US National Security Adviser Mike Waltz has taken responsibility for a group chat leak betweeen high-ranking military officials.

According to CNN, the chat was one in which the officials planned military strikes in Yemen.

The chat was in the company of a journalist who was inadvertently added.

“I take full responsibility. I built the group,” Waltz told Fox News on Tuesday, adding it was “embarrassing”.

President Donald Trump and US intelligence chiefs have downplayed the security risks and said no classified material was shared.

But Democrats and some Republicans have called for an investigation into what several lawmakers have described as a major breach.

Atlantic magazine editor-in-chief Jeffrey Goldberg reported that he was accidentally added to the Signal chat by a user named Mike Waltz.

In his article that broke the story he says he saw classified military plans for US strikes in Yemen.

These plans included weapons packages, targets and timing, two hours before the bombs struck.

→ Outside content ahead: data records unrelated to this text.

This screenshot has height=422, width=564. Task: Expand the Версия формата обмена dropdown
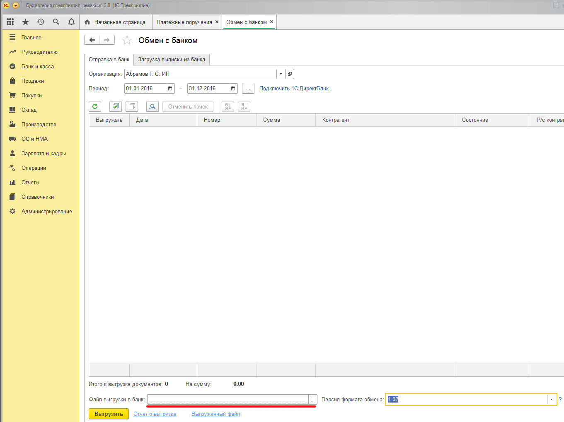[551, 399]
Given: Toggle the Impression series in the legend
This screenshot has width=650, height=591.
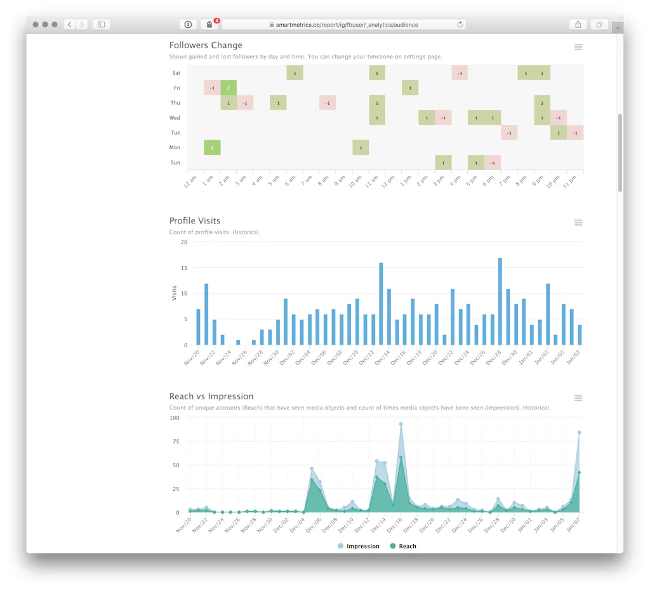Looking at the screenshot, I should coord(359,546).
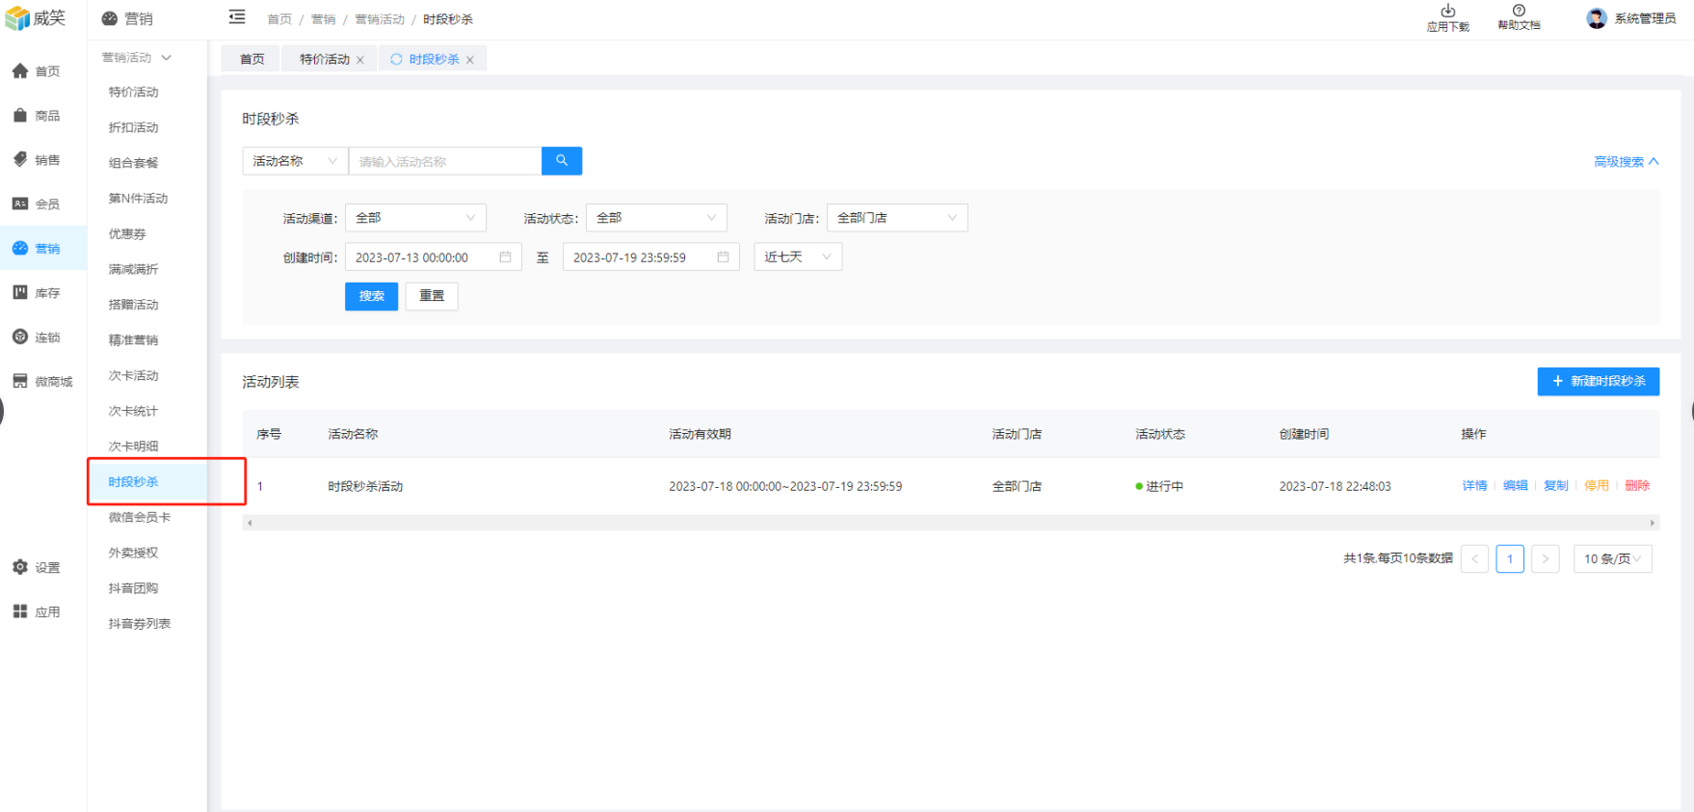Image resolution: width=1694 pixels, height=812 pixels.
Task: Select 优惠券 in the marketing menu
Action: click(x=127, y=234)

That content was held back from the piece.

Waltz was unable to explain in his Fox News interview how Goldberg came to be on the chat.

However, contradicting Trump, he said a member of his staff was not responsible and another, unnamed contact of his, was supposed to be there in Goldberg’s place.

“We’ve got the best technical minds looking at how this happened,” Waltz continued, adding that Goldberg’s number had not been on his phone.

“I can tell you for 100% I don’t know this guy,” Waltz said.

He added that he had spoken to Elon Musk for help in finding out what happened.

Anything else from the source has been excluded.